Stored dataset items:
━━━
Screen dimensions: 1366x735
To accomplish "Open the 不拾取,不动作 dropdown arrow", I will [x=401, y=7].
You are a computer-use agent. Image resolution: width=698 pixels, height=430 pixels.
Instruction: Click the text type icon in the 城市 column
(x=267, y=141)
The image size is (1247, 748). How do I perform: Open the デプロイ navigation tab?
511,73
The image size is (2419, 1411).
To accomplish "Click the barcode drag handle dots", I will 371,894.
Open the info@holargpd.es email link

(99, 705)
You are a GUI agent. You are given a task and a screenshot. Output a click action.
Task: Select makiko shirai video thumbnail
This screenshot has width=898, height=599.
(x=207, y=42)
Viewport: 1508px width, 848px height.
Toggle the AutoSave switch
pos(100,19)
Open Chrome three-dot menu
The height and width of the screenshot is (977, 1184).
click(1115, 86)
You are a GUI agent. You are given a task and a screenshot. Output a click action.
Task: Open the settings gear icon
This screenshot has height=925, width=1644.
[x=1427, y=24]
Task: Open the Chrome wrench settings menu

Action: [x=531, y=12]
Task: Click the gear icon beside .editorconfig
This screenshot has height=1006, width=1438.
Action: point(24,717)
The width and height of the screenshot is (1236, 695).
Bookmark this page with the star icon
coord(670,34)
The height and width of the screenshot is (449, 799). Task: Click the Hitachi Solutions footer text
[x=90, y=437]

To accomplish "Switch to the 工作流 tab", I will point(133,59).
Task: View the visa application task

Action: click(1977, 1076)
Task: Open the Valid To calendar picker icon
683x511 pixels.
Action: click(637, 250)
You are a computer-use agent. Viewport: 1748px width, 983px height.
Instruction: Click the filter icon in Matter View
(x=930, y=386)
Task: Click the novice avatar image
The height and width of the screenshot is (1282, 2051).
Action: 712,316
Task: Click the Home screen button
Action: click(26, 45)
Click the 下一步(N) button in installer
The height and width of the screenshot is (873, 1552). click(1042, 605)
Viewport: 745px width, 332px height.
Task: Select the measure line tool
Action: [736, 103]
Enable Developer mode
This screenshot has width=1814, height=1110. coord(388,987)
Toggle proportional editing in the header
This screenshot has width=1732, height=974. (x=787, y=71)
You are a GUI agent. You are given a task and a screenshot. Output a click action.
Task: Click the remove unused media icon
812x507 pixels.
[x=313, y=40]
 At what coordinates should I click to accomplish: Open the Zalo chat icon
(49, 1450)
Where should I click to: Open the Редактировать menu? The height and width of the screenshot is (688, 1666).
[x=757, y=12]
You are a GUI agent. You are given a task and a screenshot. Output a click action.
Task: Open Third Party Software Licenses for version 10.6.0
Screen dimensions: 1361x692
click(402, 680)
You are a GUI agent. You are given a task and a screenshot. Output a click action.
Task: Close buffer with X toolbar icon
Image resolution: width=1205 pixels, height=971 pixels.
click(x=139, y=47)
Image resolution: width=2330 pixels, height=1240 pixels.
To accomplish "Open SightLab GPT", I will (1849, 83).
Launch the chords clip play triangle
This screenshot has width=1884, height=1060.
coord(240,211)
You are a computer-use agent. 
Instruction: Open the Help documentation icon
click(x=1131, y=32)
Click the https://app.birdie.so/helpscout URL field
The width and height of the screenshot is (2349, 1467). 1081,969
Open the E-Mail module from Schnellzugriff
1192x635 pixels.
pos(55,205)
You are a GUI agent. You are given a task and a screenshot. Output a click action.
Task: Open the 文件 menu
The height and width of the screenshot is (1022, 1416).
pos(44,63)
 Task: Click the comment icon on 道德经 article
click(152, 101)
━━━
Exactly how many lines of the records above contain "computer"? Please state only the number.

3